Collections Debt Collection Law & Legal Definition


Debtor-creditor law governs situations where one party is unable to pay a monetary debt to another. There are three types of creditors. First are those who acquire a lien through statute, agreement between the parties, or judicial proceedings against a particular piece of property. This property (or proceeds from its sale) must be used to satisfy the debt to the lien-creditor before it can be used to satisfy debts to other creditors. Once a lien has been created state statutory law governs how the lien is executed against the debtor's property. The sale of property subject to a lien to satisfy the debt is also governed by state statutory law. The type of property that may be used to satisfy a debt is governed by state and federal legislation, such as the Consumer Credit Protection Act. Secondly, a creditor may have a priority interest. A priority arises through statutory law. If a creditor has a priority his debt must be paid ahead of other creditors when the debtor becomes insolvent. The third type of creditor is one who has neither a lien against the debtor's property or holds a statutory priority.

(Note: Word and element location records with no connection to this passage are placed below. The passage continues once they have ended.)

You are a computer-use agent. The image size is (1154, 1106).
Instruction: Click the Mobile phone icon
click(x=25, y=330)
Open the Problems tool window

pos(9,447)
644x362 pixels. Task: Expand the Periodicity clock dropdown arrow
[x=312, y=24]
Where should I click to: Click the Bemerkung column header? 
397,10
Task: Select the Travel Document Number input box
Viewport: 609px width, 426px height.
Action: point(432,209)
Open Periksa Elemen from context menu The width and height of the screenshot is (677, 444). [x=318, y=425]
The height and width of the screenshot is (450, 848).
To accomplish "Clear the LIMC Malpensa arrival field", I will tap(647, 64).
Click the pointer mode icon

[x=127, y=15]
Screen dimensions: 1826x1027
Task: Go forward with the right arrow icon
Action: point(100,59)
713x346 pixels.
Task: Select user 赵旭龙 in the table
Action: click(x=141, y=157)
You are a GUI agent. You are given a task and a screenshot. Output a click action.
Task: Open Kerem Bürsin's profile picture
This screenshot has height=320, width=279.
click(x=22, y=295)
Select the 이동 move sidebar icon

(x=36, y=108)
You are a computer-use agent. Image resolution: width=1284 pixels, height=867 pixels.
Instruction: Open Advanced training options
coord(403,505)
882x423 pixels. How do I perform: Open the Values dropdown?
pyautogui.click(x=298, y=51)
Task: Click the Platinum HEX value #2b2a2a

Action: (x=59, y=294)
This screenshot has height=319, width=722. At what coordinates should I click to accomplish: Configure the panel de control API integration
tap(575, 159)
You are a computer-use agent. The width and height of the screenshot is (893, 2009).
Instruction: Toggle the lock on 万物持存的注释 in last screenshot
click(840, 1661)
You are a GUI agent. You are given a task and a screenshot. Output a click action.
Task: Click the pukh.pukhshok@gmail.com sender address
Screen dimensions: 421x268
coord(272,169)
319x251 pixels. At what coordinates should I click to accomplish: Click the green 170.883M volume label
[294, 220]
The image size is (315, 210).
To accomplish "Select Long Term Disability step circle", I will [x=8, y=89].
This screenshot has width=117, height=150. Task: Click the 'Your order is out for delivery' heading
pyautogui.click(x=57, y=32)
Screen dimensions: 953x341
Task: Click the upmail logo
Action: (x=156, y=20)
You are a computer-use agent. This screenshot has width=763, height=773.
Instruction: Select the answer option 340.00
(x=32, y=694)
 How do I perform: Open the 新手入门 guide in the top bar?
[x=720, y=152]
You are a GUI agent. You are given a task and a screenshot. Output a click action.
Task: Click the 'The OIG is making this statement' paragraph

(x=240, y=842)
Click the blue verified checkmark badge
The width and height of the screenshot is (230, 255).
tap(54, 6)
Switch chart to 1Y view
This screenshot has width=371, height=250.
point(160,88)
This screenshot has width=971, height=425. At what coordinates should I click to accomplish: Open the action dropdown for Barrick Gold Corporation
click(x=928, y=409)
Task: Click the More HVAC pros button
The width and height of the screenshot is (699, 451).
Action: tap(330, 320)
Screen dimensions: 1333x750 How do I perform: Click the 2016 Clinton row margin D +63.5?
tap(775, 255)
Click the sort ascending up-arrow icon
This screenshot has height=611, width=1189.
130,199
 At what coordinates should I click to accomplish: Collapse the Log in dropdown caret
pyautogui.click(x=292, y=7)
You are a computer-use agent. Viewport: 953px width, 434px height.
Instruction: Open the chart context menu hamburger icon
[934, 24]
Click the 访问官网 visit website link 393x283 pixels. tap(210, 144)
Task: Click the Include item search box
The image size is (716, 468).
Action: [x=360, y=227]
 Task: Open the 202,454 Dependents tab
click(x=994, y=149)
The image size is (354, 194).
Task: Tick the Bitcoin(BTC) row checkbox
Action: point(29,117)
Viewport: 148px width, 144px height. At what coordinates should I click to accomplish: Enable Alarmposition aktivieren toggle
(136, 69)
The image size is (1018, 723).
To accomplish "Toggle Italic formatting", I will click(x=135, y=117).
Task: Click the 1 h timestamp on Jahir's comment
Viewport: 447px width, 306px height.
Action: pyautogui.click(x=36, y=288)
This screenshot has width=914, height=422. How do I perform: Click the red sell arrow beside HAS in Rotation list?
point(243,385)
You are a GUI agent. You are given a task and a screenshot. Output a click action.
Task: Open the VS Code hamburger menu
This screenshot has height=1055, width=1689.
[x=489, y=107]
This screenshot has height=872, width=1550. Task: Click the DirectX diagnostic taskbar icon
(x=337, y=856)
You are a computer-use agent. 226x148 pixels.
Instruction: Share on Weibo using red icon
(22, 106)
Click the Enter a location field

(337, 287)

Non-bankruptcy debtor-creditor law is governed mainly by state statutory and common law. Harrassment, defamation, or other unfair practices in attempts at debt collection may be curbed by tort claims in state court. States also regulate debt collection through statute. Congress has enacted the Fair Debt Collection Practices Act to regulate some debt collectors.

Creditors use judicial and statutory processes to have debts satisfied. Attachment is a limited statutory remedy whereby a creditor has the property of a debtor seized to satisfy a debt. Garnishment allows a creditor to collect part of a debt (for example wages) to satisfy the obligation. Replevin allows a creditor to seize goods, such as a security interest, that he or she has a property interest in, to satisfy the debt. Receivership involves the appointing of a third party by a court to dispose of the debtor's property in order to satisfy the debt.

A debtor may attempt to fraudulently convey a piece of property to keep it out of the creditos' hands. State laws seek to prevent this type of property transfer. Many states have adopted the Uniform Fraudulent Conveyances Act or its successor, the Uniform Fraudulent Transfer Act.

Every state has laws, which vary by state, governing the time in which a person or entity can file suit to collect a debt. Depending on state law and whether the debt is the result of a written contract, oral contract, open account,or promissory note, a creditor or debt collector gives up his right to file suit to collect a debt after a period of anywhere from 2 to 15 years from the time the debt became delinquent. Local laws should be consulted for specific requirements in your area.